Screenshot grounding data
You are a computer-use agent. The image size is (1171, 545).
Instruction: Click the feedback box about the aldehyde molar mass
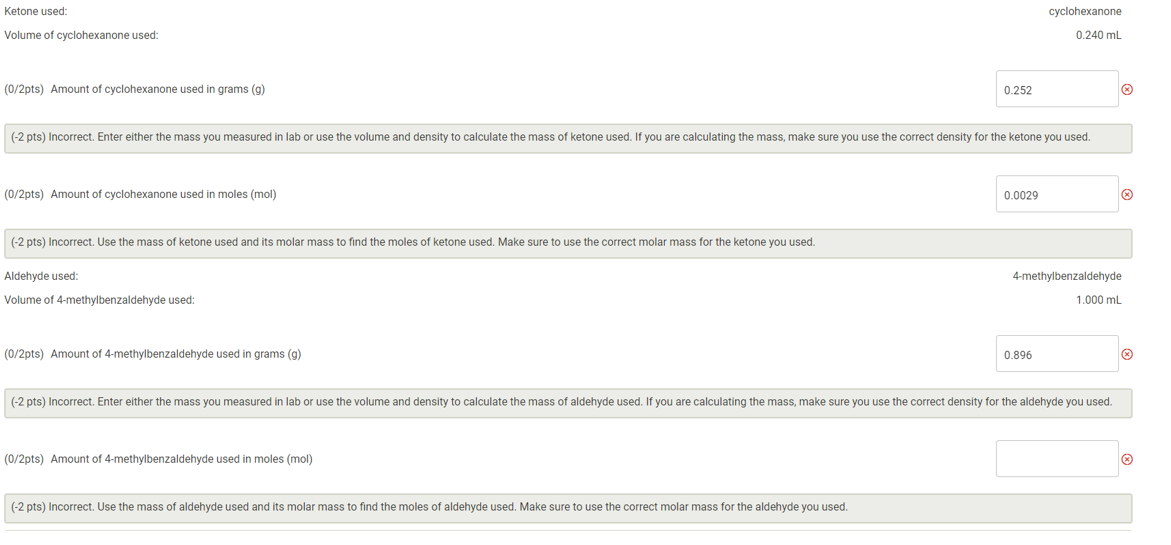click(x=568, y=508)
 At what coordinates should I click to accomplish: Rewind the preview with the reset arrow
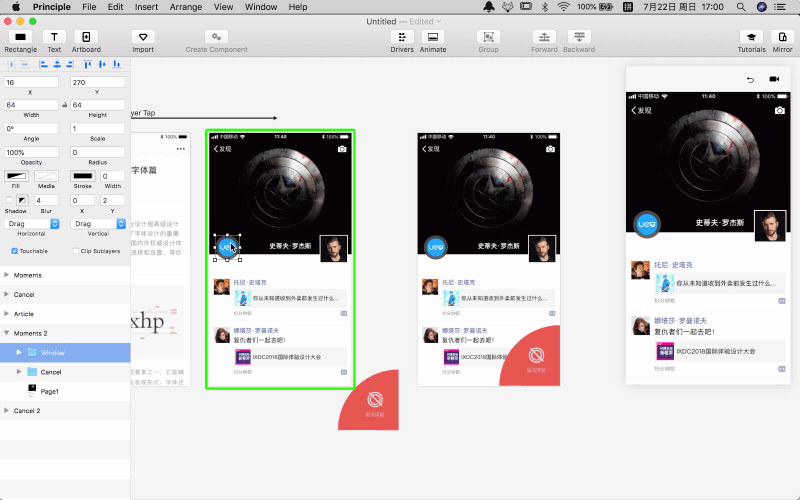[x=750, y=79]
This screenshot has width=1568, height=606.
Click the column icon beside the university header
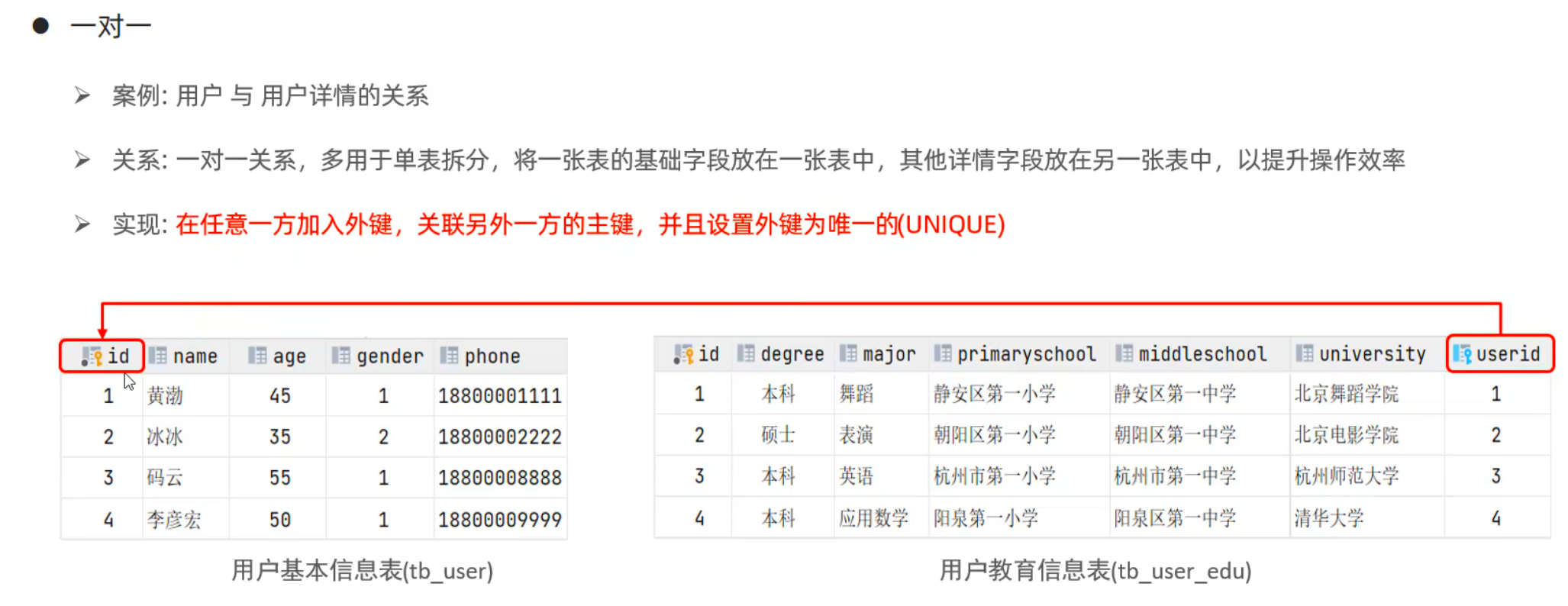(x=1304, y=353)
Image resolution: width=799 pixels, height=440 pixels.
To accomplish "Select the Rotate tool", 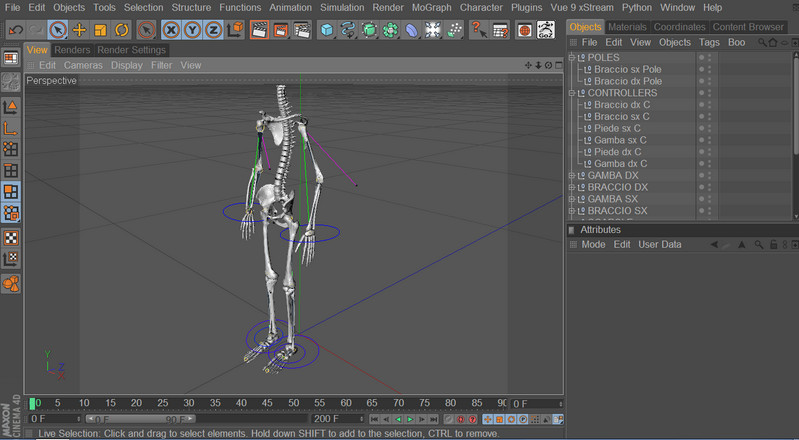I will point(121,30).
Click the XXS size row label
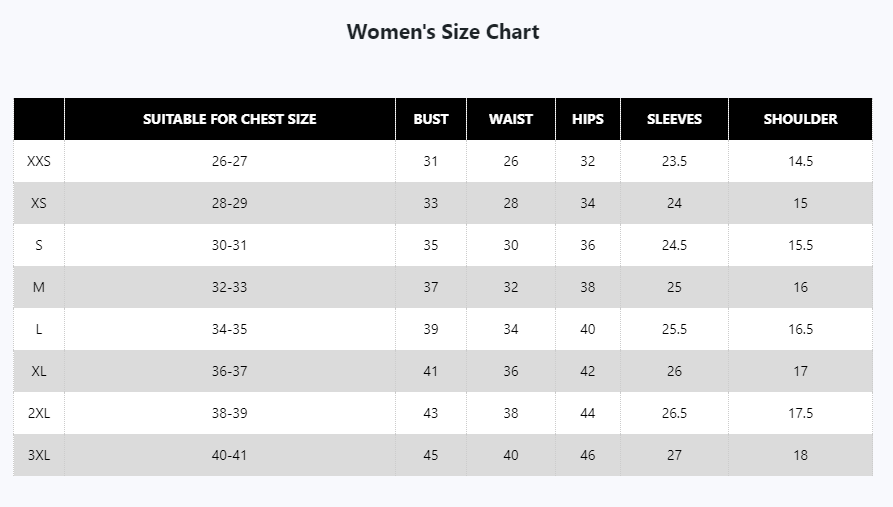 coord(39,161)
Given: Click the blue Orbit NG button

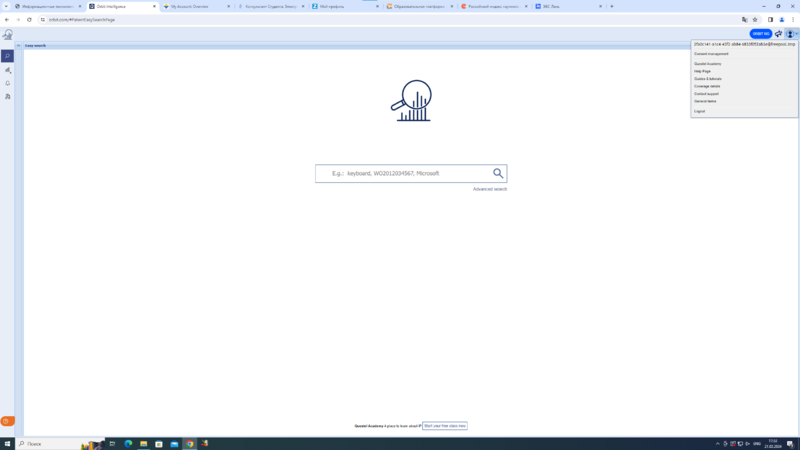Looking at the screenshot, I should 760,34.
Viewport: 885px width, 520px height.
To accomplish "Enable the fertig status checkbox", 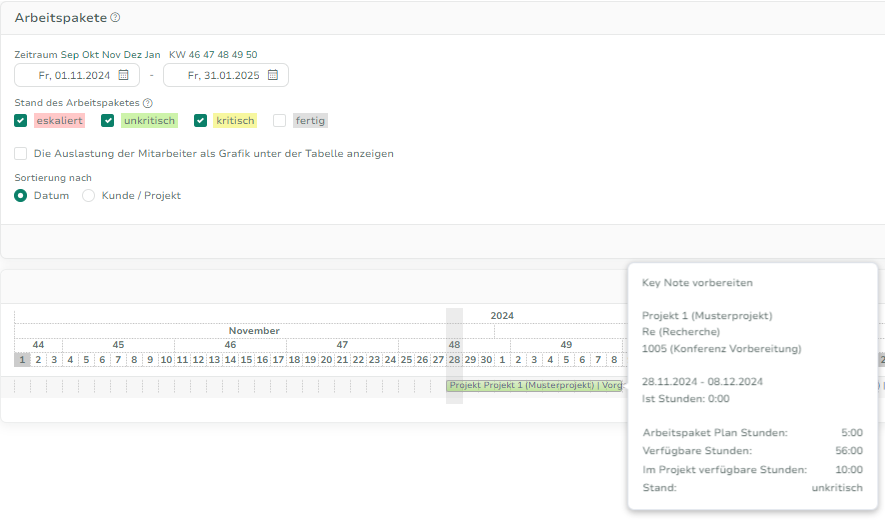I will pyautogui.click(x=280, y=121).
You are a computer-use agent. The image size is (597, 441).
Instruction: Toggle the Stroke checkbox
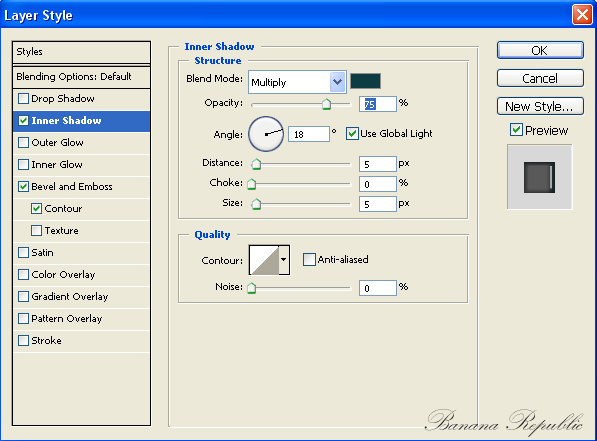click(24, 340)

ACTION ITEM
Gather every line from the entries above where the word "computer" appears, and copy them.

ANSWER AREA
You are a computer-use agent. The image size is (1171, 545).
You are a computer-use agent. The image size is (597, 441).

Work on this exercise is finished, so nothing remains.